Bergisch Gladbach steht vor Rekorddefizit von 44 Millionen Euro im Jahr 2024
Albin KeudelBergisch Gladbach steht vor Rekorddefizit von 44 Millionen Euro im Jahr 2024
Bergisch Gladbach veröffentlicht Haushaltsergebnisse 2024 – Rekorddefizit von 44 Millionen Euro
Bergisch Gladbach hat seine Finanzdaten für 2024 vorgelegt, die ein deutliches Minus ausweisen. Die Stadt verzeichnete ein vorläufiges Defizit von 44 Millionen Euro – das erste größere negative Jahresergebnis in ihrer jüngeren Geschichte. Die Verantwortlichen warnen nun vor weiteren finanziellen Belastungen, eine schnelle Erholung sei nicht in Sicht.
Laut dem Jahresabschluss 2024 beläuft sich das Defizit auf 44 Millionen Euro, ein deutlicher Rückgang im Vergleich zu den Vorjahren. Dieses Ergebnis ist für die Stadt beispiellos und deutet auf eine verschärfte Haushaltslage hin.

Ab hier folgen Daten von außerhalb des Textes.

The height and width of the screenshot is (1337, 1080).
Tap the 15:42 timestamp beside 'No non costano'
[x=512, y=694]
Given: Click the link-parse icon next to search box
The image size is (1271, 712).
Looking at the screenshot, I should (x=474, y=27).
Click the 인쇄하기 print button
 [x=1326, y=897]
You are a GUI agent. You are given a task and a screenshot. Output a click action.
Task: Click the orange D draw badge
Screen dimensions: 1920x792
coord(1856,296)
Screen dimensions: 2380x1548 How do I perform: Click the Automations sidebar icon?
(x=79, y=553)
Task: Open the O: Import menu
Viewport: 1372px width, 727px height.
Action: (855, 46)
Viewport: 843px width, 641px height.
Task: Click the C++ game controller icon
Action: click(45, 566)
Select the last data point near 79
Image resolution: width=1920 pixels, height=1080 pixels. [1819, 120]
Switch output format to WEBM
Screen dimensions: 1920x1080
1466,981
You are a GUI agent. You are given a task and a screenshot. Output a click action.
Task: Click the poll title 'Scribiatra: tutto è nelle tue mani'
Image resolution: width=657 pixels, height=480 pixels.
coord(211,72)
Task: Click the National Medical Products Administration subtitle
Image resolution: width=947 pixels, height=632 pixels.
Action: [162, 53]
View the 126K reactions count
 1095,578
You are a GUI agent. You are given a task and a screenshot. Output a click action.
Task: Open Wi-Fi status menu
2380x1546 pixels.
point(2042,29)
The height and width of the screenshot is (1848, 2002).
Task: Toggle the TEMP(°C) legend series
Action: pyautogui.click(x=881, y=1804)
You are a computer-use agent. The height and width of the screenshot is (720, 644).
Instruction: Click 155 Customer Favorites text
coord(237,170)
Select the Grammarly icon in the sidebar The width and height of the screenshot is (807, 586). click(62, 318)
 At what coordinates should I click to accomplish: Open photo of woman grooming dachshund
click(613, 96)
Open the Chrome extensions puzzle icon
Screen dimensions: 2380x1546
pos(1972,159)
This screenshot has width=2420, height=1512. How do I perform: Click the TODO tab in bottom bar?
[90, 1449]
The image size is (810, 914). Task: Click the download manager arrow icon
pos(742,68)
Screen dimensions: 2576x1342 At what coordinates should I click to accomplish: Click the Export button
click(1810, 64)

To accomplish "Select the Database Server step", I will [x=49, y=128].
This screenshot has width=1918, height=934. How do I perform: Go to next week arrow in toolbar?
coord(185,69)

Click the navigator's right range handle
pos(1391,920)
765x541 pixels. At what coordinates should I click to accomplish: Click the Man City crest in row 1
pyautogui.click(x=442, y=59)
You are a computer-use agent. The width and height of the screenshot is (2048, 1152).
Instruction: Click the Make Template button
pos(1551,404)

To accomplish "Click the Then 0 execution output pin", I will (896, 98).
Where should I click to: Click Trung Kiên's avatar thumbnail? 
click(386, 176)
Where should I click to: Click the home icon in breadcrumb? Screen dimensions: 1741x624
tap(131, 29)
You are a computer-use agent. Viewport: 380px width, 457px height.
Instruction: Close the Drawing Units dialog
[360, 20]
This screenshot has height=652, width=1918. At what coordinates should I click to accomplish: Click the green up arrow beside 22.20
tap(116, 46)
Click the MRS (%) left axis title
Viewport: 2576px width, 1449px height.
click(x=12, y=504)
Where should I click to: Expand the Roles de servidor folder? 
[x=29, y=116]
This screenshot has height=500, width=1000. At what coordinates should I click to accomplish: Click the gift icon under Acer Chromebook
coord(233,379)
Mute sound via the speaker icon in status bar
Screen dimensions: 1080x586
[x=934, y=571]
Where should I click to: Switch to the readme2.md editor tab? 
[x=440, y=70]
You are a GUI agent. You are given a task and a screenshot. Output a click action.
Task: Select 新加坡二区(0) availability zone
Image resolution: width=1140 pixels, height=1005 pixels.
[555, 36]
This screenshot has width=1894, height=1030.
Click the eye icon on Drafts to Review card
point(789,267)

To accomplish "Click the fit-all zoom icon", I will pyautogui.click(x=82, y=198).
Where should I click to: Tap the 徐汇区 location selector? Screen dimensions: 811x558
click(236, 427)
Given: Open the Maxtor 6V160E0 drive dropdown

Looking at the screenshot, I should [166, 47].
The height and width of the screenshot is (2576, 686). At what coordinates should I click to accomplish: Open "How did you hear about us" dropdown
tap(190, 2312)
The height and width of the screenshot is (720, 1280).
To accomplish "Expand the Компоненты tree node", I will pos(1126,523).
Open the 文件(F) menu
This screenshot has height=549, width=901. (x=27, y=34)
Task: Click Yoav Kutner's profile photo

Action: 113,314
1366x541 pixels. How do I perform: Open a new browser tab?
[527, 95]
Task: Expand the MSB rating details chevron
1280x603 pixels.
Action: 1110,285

Für 2025 wird ein Fehlbetrag von 54 Millionen Euro prognostiziert – eine leichte Verbesserung gegenüber der früheren Schätzung von 60,4 Millionen Euro. Dennoch rechnet die Stadt für 2025 mit einem Mangel von rund 2 Millionen Euro bei Personal- und Sachkosten, der sich 2026 auf 3,7 Millionen Euro erhöhen dürfte.
Die Verwaltung plant, den Entwurf für den Haushalt 2026 im Dezember dem Stadtrat vorzulegen. Ziel ist es, die Auslösung eines zwingenden Haushaltssicherungskonzepts zu vermeiden. Ab 2026 sollen Anpassungen vorgenommen werden, um die langfristige Handlungsfähigkeit der Stadt zu sichern.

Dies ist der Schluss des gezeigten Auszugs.